== TASK TO CARRY OUT ==
These records contain pictures, which must be left out; copy exactly the lines from the one with "[Tweet It] (180, 538)" up to and including the one with "Identify the click".

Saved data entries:
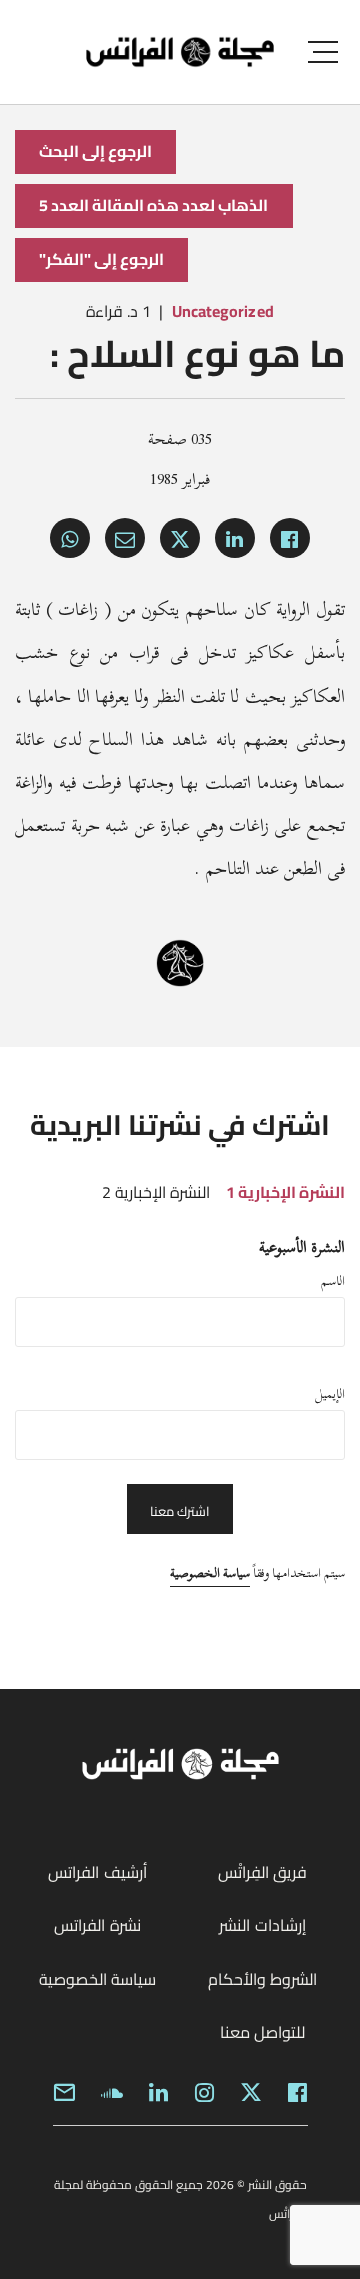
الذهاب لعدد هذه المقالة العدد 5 (154, 205)
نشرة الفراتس (97, 1925)
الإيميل (330, 1394)
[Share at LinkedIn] (235, 538)
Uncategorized (223, 311)
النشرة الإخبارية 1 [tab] (285, 1192)
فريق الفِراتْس (262, 1872)
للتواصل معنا (262, 2032)
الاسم (333, 1281)
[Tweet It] (180, 538)
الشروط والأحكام (262, 1979)
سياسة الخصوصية (210, 1573)
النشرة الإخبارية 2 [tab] (156, 1192)
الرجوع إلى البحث (95, 151)
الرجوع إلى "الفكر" (101, 259)
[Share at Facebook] (290, 538)
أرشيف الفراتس (97, 1872)
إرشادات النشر (262, 1925)
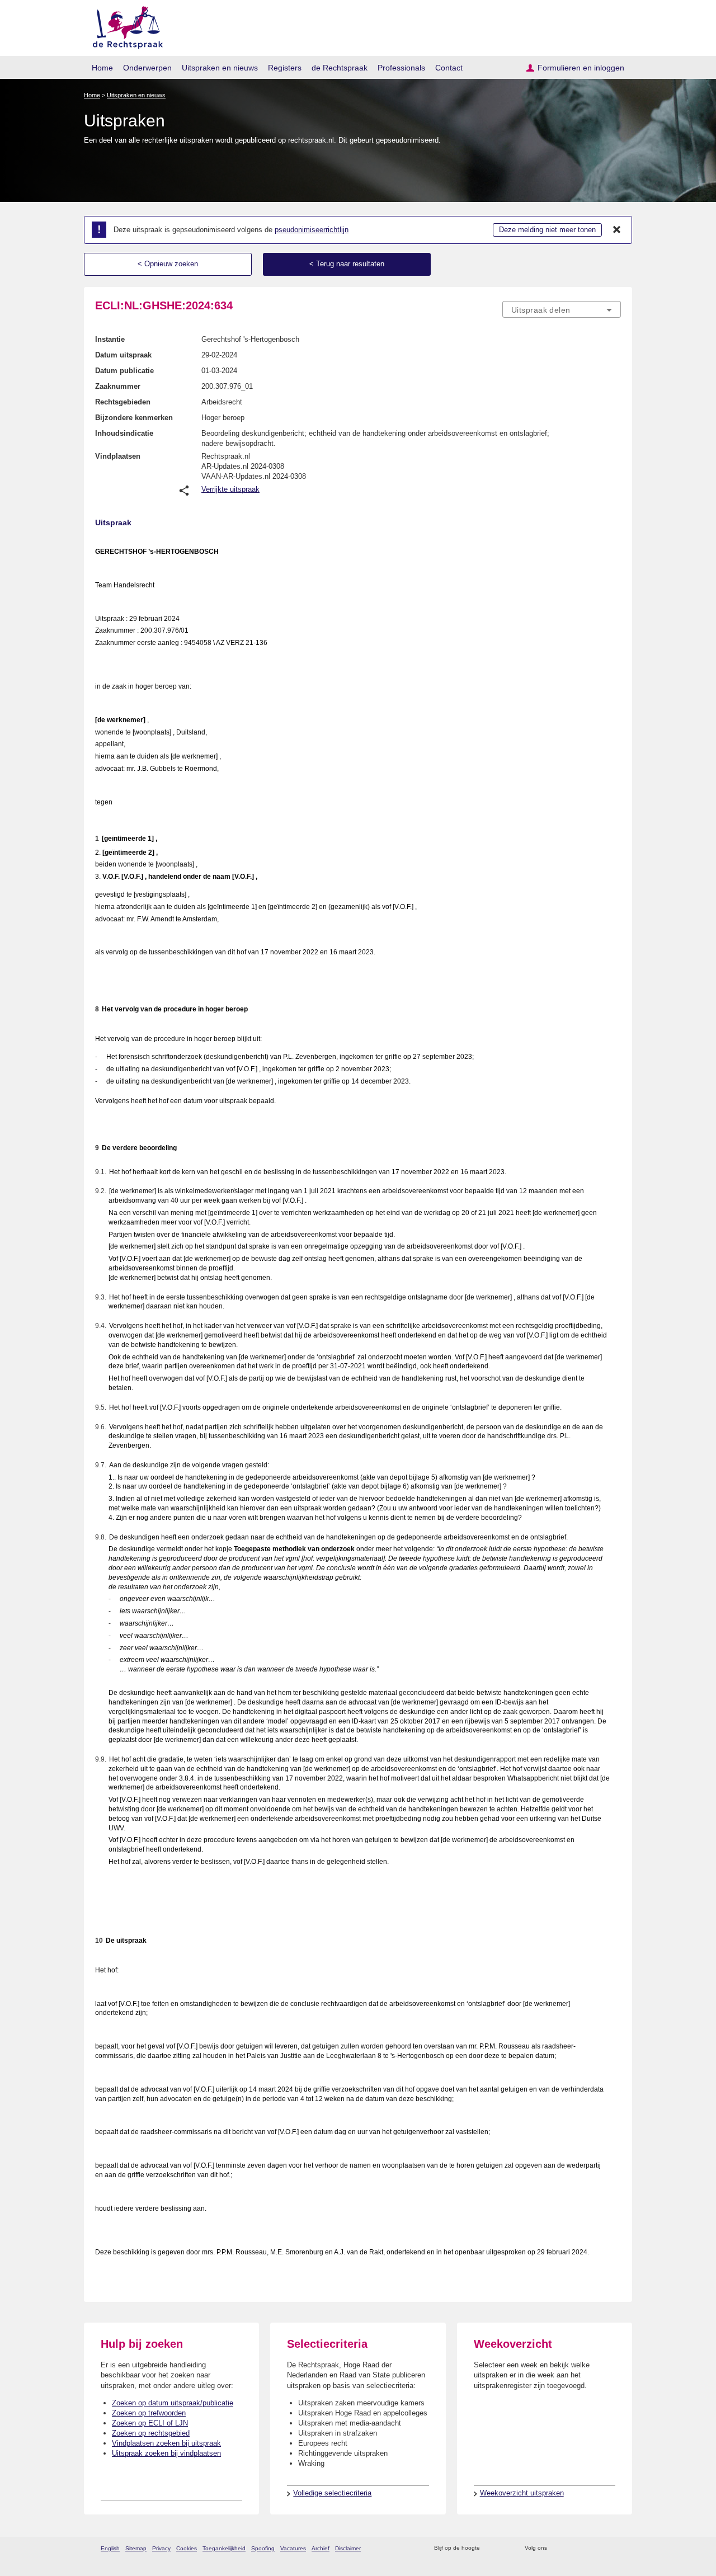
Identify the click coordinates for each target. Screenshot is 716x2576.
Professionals (401, 67)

== ANSWER TO THE EXERCISE ==
[Tweet It] (180, 538)
الشروط والأحكام (262, 1979)
سياسة الخصوصية (210, 1573)
النشرة الإخبارية 2 [tab] (156, 1192)
الرجوع إلى البحث (95, 151)
الرجوع إلى "الفكر" (101, 259)
[Share at Facebook] (290, 538)
أرشيف الفراتس (97, 1872)
إرشادات النشر (262, 1925)
Identify the click coordinates for each target. Screenshot is 716x2576.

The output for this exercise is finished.